Simon Spiegel (born 10 June 1977 in Basel) is a Swiss German privatdozent for film studies and film critic.

== Life ==
After completing his Matura in Basel in 1996, Spiegel studied German studies, film studies, and history at the University of Zurich. In 2007, he earned his doctorate in film studies there with his dissertation Die Konstitution des Wunderbaren (The Constitution of the Marvelous). In 2018, he completed his habilitation in media studies at the University of Bayreuth with Bilder einer besseren Welt (Images of a Better World). In 2023, he transferred his habilitation in film studies to the University of Zurich.

In his research, he focuses particularly on cinematic forms of science fiction and utopia, theories of the fantastic, and the phenomenon of spoilers.

Spiegel is a founding member of the Society for Fantastic Research and co-editor of the Journal for Fantastic Research.

In the past, he worked as a film critic for numerous Swiss daily newspapers, including Basler Zeitung, Blick, and Neue Zürcher Zeitung. Today, he writes regularly for the film magazine Filmbulletin and the online magazine Republik.

From 2008 to 2014, Spiegel was co-director of the documentary film section Semaine de la Critique at the Locarno Film Festival.

In 2022, he organized the first academic conference on the topic of spoilers, together with Christine Lötscher.

From 2021 to 2024, he was the president of the board of Fantoche, the animation film festival in Baden, Switzerland.

== Selected works ==
- Utopias in Nonfiction Film. Palgrave Macmillan, Basingstoke 2021, ISBN 978-3-030-79822-2
- Bilder einer besseren Welt. Die Utopie im nichtfiktionalen Film. Schüren, Marburg 2019, ISBN 978-3-7410-0340-0 (also available online as Open Access)
- Theoretisch phantastisch. Eine Einführung in Tzvetan Todorovs Theorie der phantastischen Literatur. p.machinery, Murnau am Staffelsee 2010, ISBN 978-3-942533-12-6
- Die Konstitution des Wunderbaren. Zu einer Poetik des Science-Fiction-Films.
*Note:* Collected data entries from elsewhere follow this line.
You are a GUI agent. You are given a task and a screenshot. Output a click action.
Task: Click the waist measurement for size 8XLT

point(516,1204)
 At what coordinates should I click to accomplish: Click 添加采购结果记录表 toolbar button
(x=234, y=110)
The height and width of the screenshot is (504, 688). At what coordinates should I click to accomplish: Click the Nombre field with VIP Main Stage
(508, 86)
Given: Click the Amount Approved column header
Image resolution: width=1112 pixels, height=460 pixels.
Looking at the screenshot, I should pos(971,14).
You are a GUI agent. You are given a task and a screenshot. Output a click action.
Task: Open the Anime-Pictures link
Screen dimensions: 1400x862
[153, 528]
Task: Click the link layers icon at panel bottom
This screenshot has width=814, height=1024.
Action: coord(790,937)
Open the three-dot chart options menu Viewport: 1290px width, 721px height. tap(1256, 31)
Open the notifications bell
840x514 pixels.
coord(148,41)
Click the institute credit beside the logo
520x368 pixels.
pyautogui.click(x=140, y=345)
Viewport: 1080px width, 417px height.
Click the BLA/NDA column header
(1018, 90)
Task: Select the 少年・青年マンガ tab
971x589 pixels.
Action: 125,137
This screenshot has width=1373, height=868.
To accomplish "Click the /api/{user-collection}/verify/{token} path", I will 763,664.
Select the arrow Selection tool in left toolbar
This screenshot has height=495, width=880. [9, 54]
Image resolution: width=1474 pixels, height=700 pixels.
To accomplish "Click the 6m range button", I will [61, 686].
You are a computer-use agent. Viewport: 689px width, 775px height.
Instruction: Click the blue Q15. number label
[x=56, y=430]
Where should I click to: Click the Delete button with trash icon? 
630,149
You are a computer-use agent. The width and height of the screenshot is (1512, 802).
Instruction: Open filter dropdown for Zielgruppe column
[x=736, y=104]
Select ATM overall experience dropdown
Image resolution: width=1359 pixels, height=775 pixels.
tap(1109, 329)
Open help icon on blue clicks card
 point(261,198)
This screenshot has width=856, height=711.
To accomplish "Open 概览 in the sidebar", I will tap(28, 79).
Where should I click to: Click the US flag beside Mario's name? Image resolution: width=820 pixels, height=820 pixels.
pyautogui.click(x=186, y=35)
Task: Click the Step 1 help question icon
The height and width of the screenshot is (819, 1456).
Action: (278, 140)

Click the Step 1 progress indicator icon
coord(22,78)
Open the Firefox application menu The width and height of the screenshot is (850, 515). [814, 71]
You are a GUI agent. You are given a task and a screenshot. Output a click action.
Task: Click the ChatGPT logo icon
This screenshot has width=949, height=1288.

Schüren, Marburg 2007, ISBN 978-3-89472-516-7

===As co-editor===
- Together with Andrea Reiter and Marcy Goldberg: Utopia and Reality. Documentary, Activism and Imagined Worlds. University of Wales Press, Cardiff 2020, ISBN 978-1-78683-524-6

===Newspapers===
- Co-editor: Zeitschrift für Fantastikforschung, Open Library of Humanities, ISSN 2192-0885

== Awards ==
In 2017, Spiegel was awarded the Prix Pathé – Film Journalism Award for an article in Filmbulletin about the film Electroboy.

In 2024, Spiegel was awarded the Jamie Bishop Memorial Award by the International Association for the Fantastic in the Arts for the best non-English-language essay on the fantastic for his paper Die immobile Vierfaltigkeit. Zu The Terminator und Terminator 2: Judgment Day.